Riscaldamento globale, primo semestre 2016 il più caldo della storia

Continuano ad arrivare segnali preoccupanti sul riscaldamento globale e sui complessi fenomeni innescati dal cambiamento climatico in corso. Un nuovo allarme è arrivato nelle scorse ore dai ricercatori Goddard Institute for Space Studies (GISS) della NASA che ha esaminato alcuni i dati climatici di questa prima metà del 2016. Nei primi sei mesi dell’anno molti record sono stati battuti in negativo sia per quanto riguarda la temperatura del pianeta che in merito all’estensione dei ghiacciai artici.

 

Riscaldamento globale, 6 mesi a passo di record

 

La temperatura è probabilmente il parametro climatico che più efficacemente può rappresentare lo staso di salute della Terra. I dati pubblicati dalla NASA fanno in questo senso del primo semestre del 2016 un vero e proprio caso statistico in tema di riscaldamento globale. Ciascuno dei sei mesi trascorsi è infatti risultato il più caldo nella rispettiva sequenza dei dati storici che partono dal 1880. Ne avevamo già parlato nelle scorse settimane in riferimento ai dati di febbraio 2016, ma situazioni simili si sono ripetute per tutto il periodo.

 

Nel semestre la temperatura media registrata è stata infatti di 1,3°C più elevata rispetto ai valori di riferimento della fine del XIX secolo. Se, ragionando per assurdo, questi valori di temperatura dovessero stabilizzarsi anche nei prossimi anni ci si ritroverebbe nella paradossale situazione di aver già eroso gran parte dei margini fissati alla conferenza COP21 di Parigi. In quella occasione infatti l’accordo generale raggiunto prevedeva l’impegno a limitare il riscaldamento globale a 2°C rispetto ai livelli pre-industriali.

 

Le temperature tra gennaio e giugno 2016

 

Riscaldamento globale IQ2014

Il database dei GISS permette di analizzare questi mesi di anomalia termica da molti punti di vista. Assunti come riferimento i dati del periodo 1951 – 1980, nel primo trimestre (gennaio – marzo) dell’anno la temperatura media del pianeta ha registrato una anomalia termica di 1,25°C (v. grafico sopra). Particolarmente vistosa risulta la deviazione delle temperature all’interno del circolo polare artico dove sono stati registrati valori anche di 8,7°C più elevati rispetto ai livelli di riferimento.
================================
▶ Compito breve A: Riproduci senza modifiche il passo dell'articolo sul riscaldamento globale compreso tra "Continuano ad arrivare" e "dei ghiacciai artici.", estremi inclusi.

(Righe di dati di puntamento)
================================
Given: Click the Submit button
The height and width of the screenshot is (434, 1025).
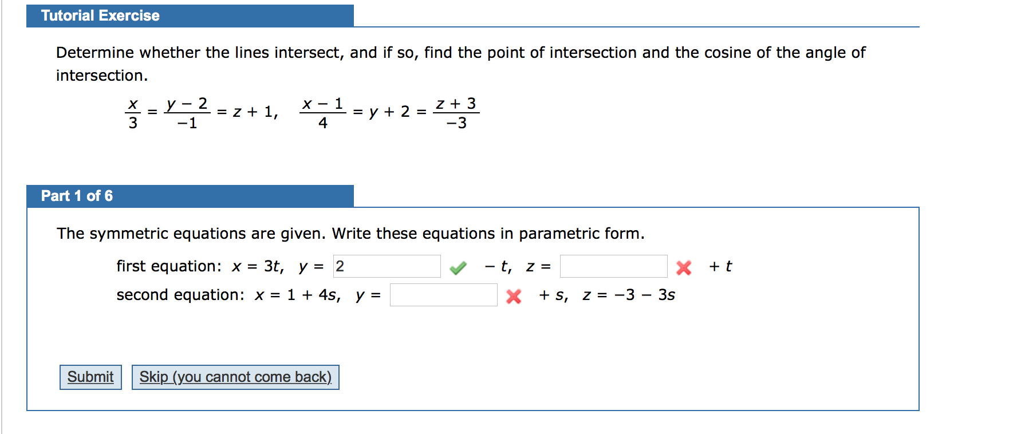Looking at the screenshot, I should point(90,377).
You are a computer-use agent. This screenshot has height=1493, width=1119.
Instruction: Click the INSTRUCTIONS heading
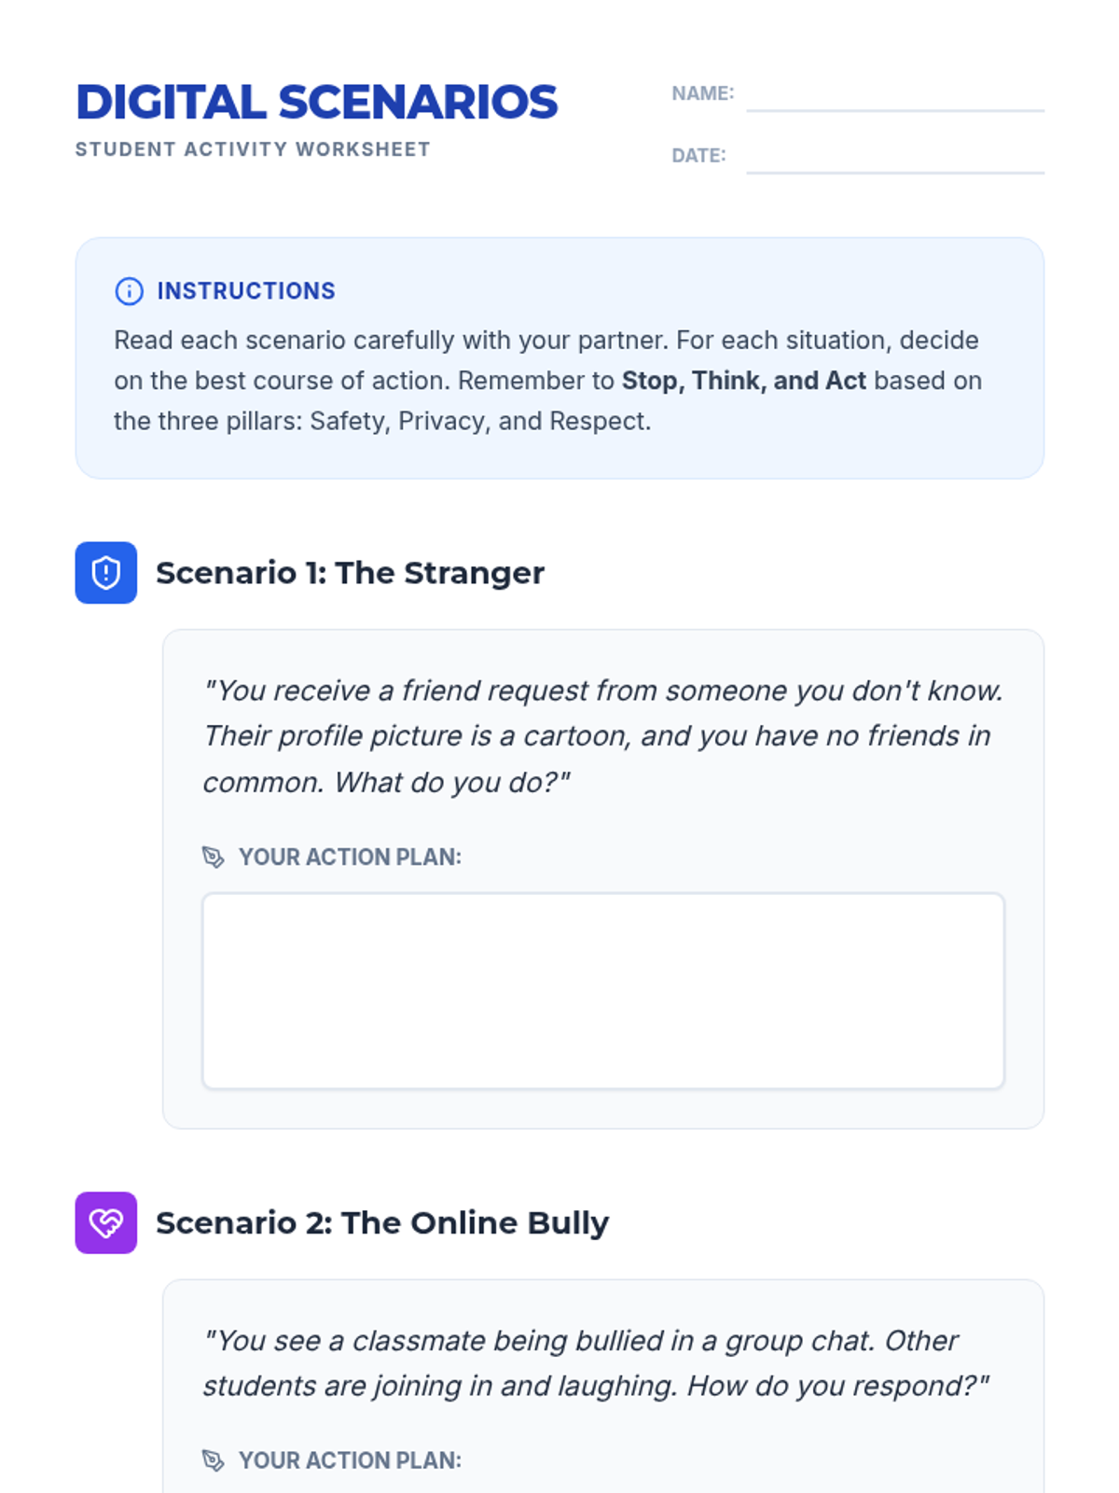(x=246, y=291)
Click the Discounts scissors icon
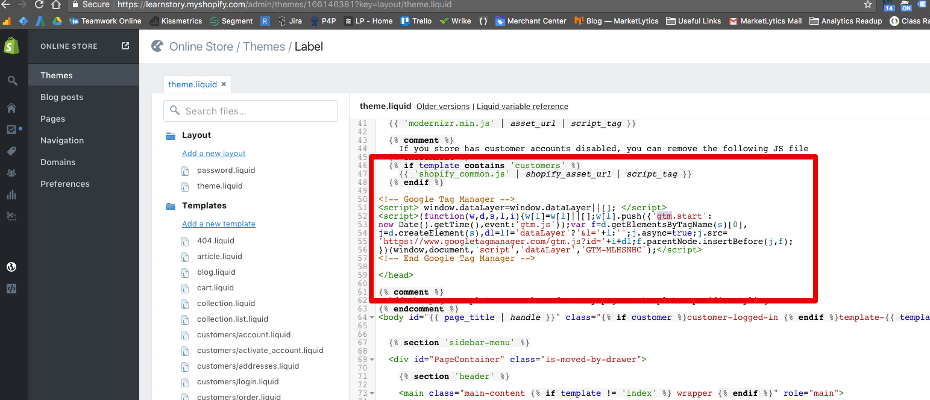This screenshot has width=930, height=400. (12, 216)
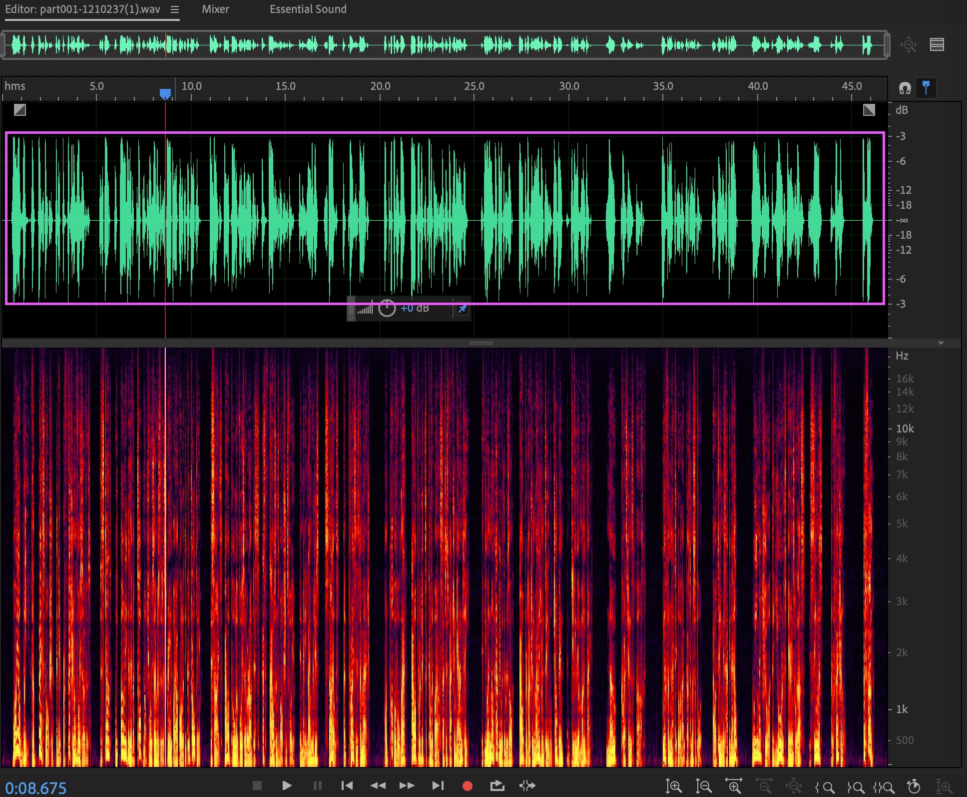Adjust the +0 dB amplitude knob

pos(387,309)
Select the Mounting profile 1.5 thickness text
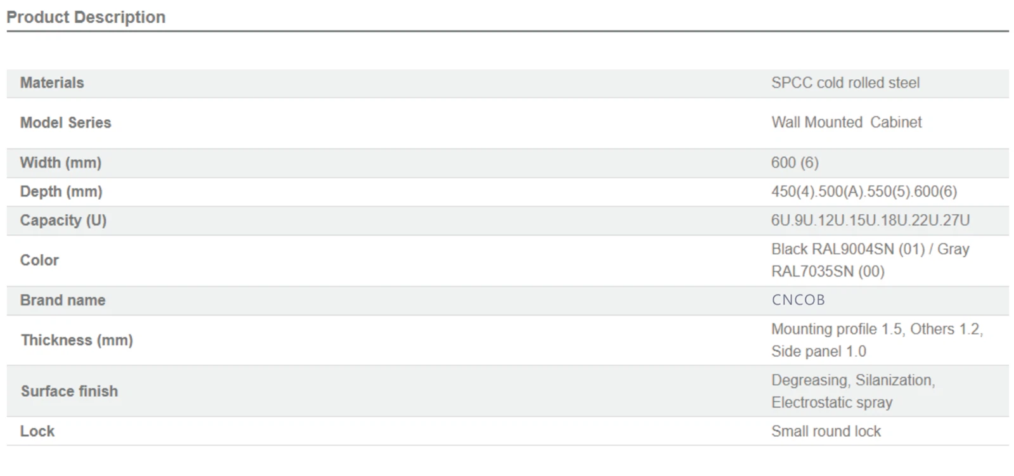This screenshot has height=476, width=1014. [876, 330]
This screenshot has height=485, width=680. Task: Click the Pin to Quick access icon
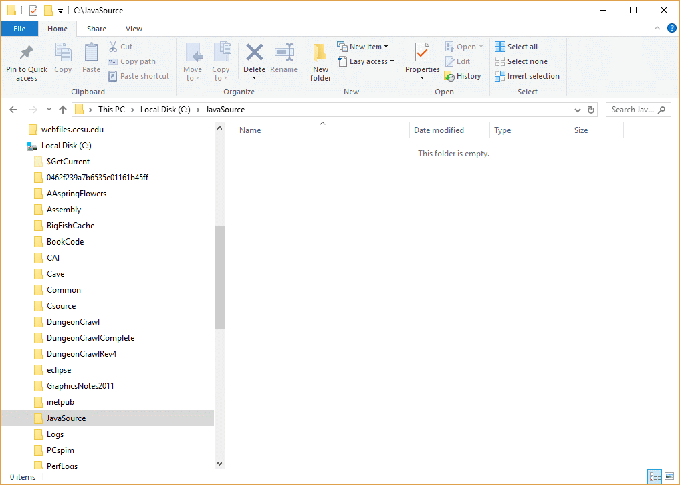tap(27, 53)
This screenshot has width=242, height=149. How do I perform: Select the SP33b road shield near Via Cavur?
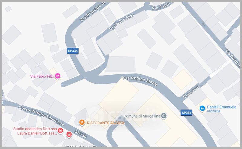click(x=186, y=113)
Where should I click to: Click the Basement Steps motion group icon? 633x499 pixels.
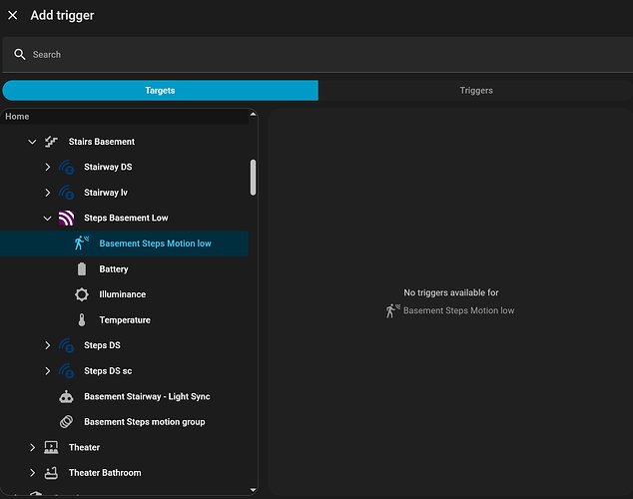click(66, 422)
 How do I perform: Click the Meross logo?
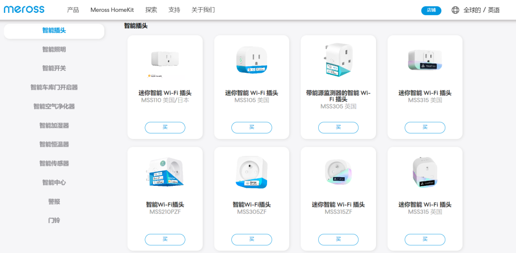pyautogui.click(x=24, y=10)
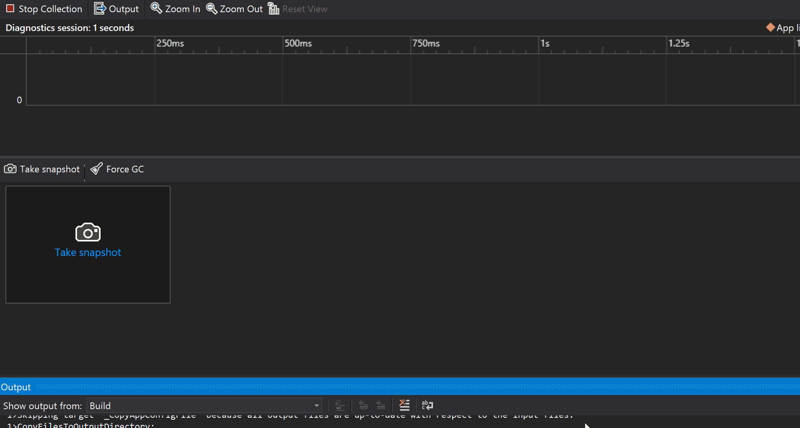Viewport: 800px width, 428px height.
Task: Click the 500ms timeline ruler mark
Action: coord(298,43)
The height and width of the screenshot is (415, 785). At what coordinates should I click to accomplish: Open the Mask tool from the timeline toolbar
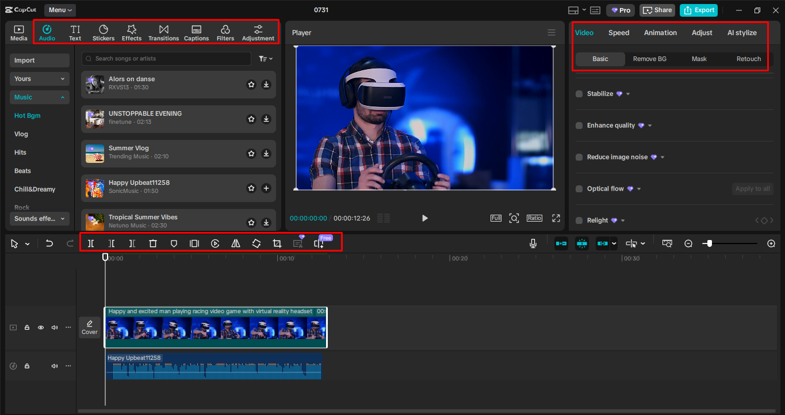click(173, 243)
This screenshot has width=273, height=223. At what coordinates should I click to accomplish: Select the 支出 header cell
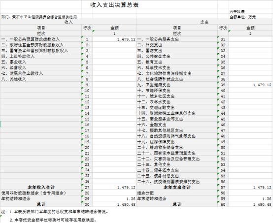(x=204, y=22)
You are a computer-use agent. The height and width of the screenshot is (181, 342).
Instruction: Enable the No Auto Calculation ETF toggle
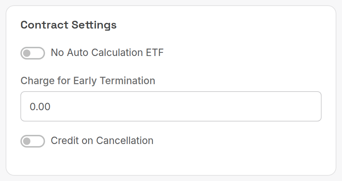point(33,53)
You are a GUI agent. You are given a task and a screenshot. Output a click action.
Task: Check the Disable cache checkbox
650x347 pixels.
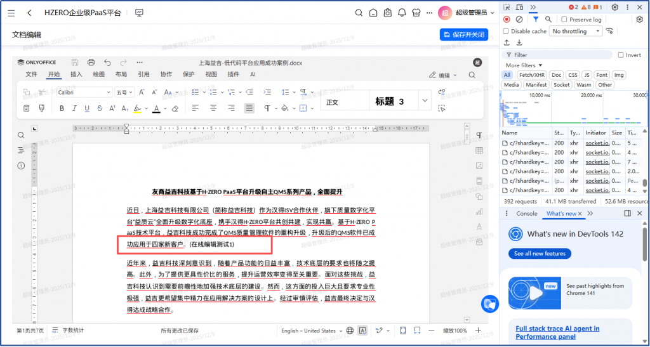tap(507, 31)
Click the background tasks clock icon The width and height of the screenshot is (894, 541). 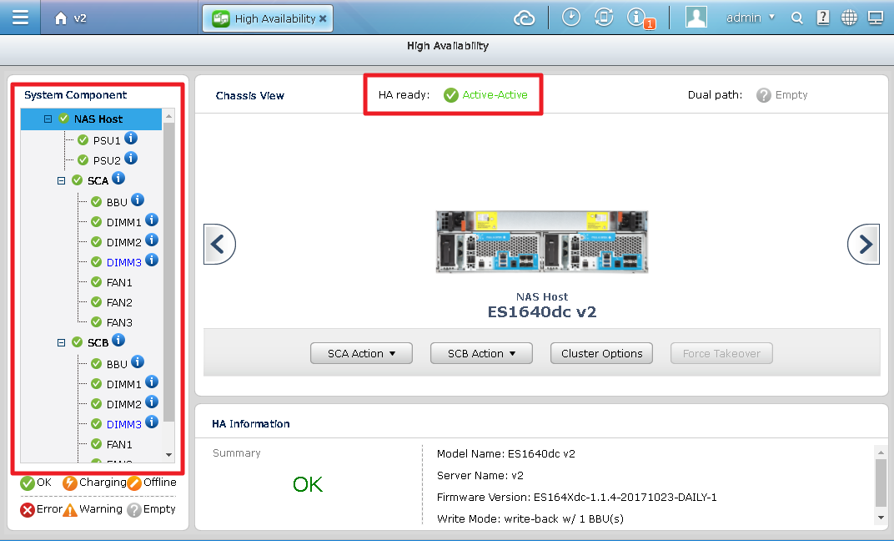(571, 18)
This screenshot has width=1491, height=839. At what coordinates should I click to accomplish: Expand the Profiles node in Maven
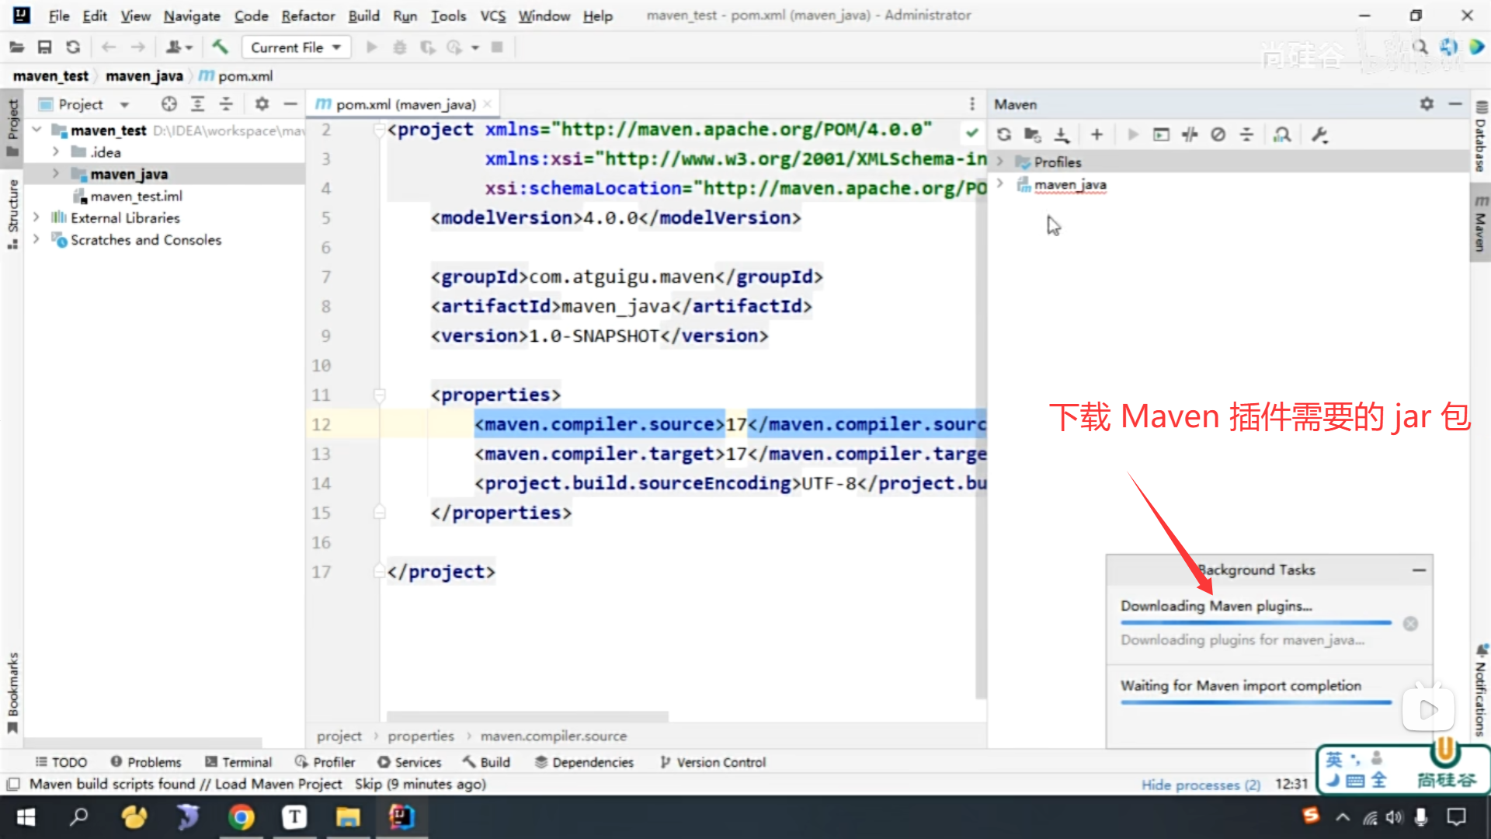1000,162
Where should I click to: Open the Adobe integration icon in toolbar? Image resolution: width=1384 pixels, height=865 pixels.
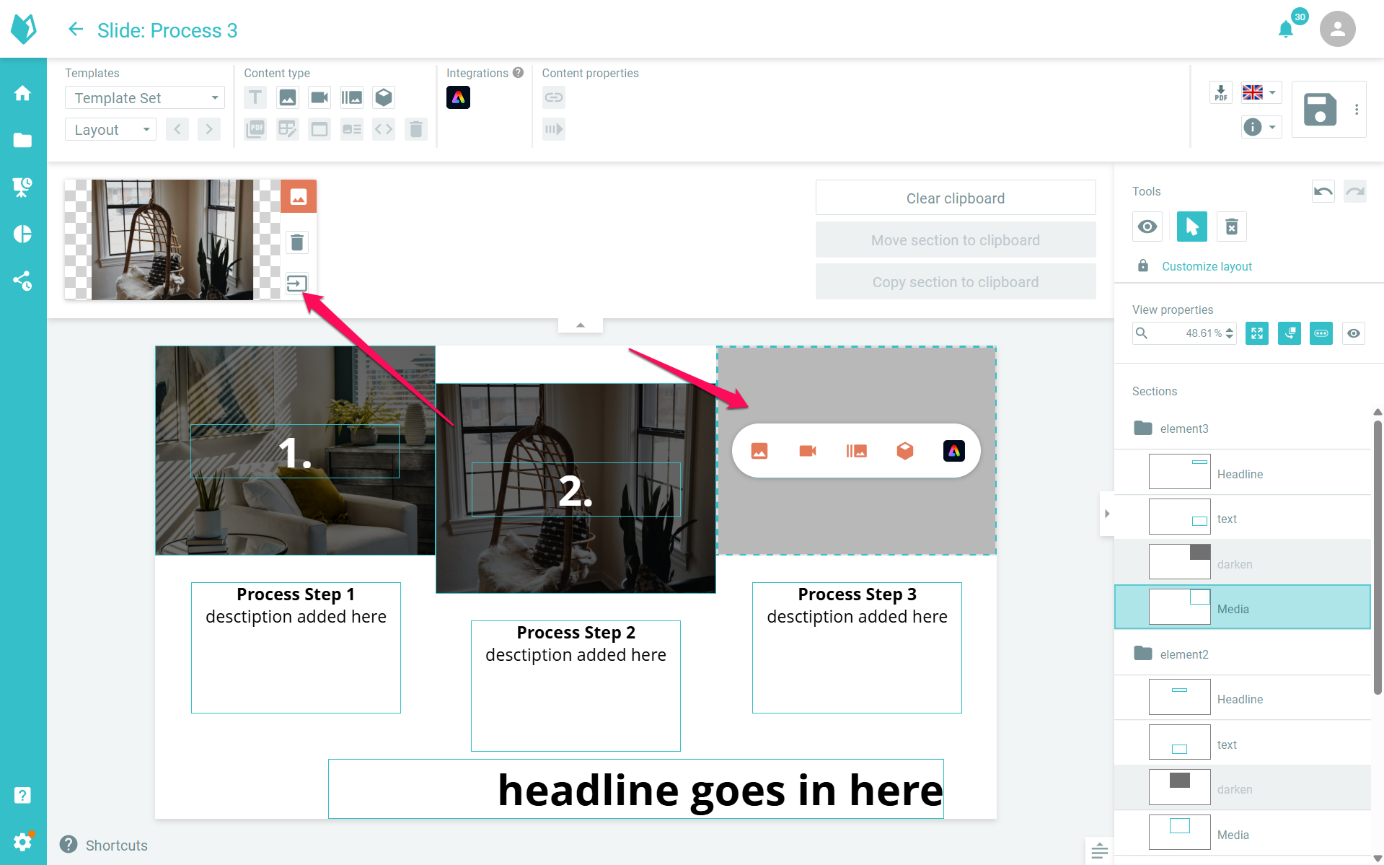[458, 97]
================================
▶ Compito breve B: Trascrivi dai record le righe comprese tra quella che contiene "Click the Discounts scissors icon" e quella che contiene "This screenshot has height=476, width=1014.", entrambe incluse. Escludi le immagini dalla trascrizione.

▶ Risposta completa A:
Continuano ad arrivare segnali preoccupanti sul riscaldamento globale e sui complessi fenomeni innescati dal cambiamento climatico in corso. Un nuovo allarme è arrivato nelle scorse ore dai ricercatori Goddard Institute for Space Studies (GISS) della NASA che ha esaminato alcuni i dati climatici di questa prima metà del 2016. Nei primi sei mesi dell’anno molti record sono stati battuti in negativo sia per quanto riguarda la temperatura del pianeta che in merito all’estensione dei ghiacciai artici.

▶ Risposta completa B:
Click the Discounts scissors icon
This screenshot has width=930, height=400. (12, 216)
Adjust the +0 dB amplitude knob

pos(387,309)
Select the Mounting profile 1.5 thickness text
This screenshot has height=476, width=1014. [876, 330]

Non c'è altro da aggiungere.